• [HOW TO COMPLETE THIS TASK]: Among the lines below, restate word for word only those from the line with "At what coordinates should I click to accomplish: Click the plus" through the line with "Click the green chalkboard 广州大学城 banner", with both end lines kept.

***** EXERCISE INPUTS *****

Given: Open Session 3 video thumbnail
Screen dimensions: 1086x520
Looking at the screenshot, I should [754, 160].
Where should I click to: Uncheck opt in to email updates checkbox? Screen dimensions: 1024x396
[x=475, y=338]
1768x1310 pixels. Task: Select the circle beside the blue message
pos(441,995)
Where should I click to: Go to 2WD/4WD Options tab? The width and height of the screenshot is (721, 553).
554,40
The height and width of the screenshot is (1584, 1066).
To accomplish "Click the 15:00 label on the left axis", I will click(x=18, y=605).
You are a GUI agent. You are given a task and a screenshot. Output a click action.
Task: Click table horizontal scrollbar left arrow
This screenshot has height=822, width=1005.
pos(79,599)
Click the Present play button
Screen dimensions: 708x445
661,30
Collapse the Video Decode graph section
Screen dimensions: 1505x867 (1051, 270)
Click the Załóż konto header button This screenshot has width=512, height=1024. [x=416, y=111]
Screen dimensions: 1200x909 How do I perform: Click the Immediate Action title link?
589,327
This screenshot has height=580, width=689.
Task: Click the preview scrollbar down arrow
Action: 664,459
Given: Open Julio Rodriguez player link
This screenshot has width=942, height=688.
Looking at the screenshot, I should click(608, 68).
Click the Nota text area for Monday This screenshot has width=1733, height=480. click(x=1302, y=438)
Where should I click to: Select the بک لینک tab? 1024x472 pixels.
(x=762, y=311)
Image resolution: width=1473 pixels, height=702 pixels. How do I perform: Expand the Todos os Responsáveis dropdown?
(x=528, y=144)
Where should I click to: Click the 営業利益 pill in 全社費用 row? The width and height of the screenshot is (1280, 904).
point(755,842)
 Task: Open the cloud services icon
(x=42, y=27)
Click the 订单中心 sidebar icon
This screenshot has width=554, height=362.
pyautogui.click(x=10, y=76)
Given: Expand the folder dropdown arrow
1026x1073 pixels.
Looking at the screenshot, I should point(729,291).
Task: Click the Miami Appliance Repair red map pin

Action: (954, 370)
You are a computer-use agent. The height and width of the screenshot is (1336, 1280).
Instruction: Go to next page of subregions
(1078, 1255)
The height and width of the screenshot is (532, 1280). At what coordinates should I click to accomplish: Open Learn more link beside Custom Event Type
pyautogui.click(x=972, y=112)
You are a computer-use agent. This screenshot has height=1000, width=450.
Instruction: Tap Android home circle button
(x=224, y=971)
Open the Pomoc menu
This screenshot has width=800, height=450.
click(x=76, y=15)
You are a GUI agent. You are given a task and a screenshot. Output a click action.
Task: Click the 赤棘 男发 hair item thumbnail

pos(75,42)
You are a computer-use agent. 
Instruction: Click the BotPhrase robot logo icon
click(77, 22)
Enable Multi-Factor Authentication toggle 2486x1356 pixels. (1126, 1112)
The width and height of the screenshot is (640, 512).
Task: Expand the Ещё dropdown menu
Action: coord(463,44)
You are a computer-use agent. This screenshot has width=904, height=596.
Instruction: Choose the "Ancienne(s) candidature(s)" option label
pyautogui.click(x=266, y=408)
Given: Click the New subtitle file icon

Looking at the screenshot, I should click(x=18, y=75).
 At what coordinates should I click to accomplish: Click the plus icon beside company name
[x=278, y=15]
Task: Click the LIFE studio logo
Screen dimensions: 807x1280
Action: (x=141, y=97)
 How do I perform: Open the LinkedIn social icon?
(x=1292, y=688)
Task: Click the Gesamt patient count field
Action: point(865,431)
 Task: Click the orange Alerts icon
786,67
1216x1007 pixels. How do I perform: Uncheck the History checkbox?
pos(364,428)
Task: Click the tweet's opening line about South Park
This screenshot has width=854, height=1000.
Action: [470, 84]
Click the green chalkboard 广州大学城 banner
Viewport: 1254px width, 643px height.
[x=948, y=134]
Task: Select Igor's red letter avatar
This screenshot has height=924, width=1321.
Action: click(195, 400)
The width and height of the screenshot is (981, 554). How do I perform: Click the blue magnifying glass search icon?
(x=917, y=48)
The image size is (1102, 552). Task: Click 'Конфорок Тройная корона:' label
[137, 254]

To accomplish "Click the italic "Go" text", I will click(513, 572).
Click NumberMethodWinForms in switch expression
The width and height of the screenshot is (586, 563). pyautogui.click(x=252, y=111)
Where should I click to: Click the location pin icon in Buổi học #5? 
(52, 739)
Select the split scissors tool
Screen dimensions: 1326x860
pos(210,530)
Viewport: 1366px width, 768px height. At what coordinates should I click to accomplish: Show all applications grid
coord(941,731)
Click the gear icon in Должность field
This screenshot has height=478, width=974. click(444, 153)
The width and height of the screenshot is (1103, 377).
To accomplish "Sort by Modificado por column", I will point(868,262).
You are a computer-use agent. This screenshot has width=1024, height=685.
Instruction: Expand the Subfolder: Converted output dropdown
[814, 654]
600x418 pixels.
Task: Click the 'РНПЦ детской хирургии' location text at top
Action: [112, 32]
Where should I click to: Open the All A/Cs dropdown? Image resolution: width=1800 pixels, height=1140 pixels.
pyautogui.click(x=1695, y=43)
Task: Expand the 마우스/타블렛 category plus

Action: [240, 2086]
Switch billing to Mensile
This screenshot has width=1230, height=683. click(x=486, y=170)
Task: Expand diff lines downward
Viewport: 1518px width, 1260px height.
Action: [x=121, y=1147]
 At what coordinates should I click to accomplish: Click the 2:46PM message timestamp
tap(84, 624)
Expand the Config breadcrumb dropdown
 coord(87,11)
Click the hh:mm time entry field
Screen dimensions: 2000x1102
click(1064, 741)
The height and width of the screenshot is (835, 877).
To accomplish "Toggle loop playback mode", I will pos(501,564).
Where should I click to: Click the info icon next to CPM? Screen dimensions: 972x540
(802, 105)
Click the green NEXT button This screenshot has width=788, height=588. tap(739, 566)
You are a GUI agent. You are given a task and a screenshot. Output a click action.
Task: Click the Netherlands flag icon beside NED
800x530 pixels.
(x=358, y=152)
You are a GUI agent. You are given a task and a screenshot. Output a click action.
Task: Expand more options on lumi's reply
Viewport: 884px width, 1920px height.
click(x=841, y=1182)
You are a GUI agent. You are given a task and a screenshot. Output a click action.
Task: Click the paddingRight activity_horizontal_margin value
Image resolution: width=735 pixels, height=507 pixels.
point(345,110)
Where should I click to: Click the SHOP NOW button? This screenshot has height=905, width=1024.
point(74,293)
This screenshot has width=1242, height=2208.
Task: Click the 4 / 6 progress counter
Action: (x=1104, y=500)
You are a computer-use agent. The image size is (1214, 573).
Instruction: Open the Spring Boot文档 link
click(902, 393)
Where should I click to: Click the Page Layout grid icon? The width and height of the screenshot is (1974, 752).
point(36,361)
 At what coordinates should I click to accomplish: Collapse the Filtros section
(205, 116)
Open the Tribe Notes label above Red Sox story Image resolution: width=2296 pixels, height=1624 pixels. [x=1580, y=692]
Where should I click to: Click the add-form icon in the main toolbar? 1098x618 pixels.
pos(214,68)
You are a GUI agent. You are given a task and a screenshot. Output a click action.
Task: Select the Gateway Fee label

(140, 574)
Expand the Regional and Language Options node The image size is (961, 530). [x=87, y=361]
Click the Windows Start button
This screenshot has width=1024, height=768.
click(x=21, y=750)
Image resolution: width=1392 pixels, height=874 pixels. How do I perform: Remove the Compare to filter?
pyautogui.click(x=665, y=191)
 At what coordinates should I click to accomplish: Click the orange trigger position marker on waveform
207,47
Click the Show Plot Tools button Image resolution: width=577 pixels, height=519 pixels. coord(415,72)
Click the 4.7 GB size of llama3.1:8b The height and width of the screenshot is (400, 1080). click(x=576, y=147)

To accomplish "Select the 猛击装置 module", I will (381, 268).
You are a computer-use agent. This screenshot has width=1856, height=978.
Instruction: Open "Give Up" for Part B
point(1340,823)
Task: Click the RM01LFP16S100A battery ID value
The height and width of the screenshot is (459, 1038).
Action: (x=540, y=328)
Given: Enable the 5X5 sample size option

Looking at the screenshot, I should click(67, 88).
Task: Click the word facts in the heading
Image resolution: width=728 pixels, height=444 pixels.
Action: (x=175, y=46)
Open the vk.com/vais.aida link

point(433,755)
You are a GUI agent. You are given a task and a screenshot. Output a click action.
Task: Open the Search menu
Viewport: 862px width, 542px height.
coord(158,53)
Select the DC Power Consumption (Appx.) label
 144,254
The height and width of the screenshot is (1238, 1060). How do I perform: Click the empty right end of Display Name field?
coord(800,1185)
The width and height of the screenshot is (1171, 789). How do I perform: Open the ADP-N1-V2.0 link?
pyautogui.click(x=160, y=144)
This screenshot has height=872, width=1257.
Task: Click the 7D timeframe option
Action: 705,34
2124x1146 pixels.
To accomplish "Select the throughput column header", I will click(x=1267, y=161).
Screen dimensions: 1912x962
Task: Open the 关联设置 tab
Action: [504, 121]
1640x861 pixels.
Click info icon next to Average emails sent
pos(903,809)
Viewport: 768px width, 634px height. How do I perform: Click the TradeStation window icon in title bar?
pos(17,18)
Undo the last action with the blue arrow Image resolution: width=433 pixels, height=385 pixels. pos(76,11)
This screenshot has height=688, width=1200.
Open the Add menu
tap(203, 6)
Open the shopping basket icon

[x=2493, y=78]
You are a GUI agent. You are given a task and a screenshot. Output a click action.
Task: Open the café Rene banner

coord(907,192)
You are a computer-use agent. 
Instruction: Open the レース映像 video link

*****

• [WRITTEN RESPONSE]:
 At what coordinates should I click to accomplish: Click the plus icon beside company name
[x=278, y=15]
Task: Click the LIFE studio logo
Screen dimensions: 807x1280
Action: (x=141, y=97)
 How do I perform: Open the LinkedIn social icon?
(x=1292, y=688)
Task: Click the Gesamt patient count field
Action: point(865,431)
 Task: Click the orange Alerts icon
786,67
1216x1007 pixels. How do I perform: Uncheck the History checkbox?
pos(364,428)
Task: Click the tweet's opening line about South Park
This screenshot has width=854, height=1000.
Action: [470, 84]
Click the green chalkboard 广州大学城 banner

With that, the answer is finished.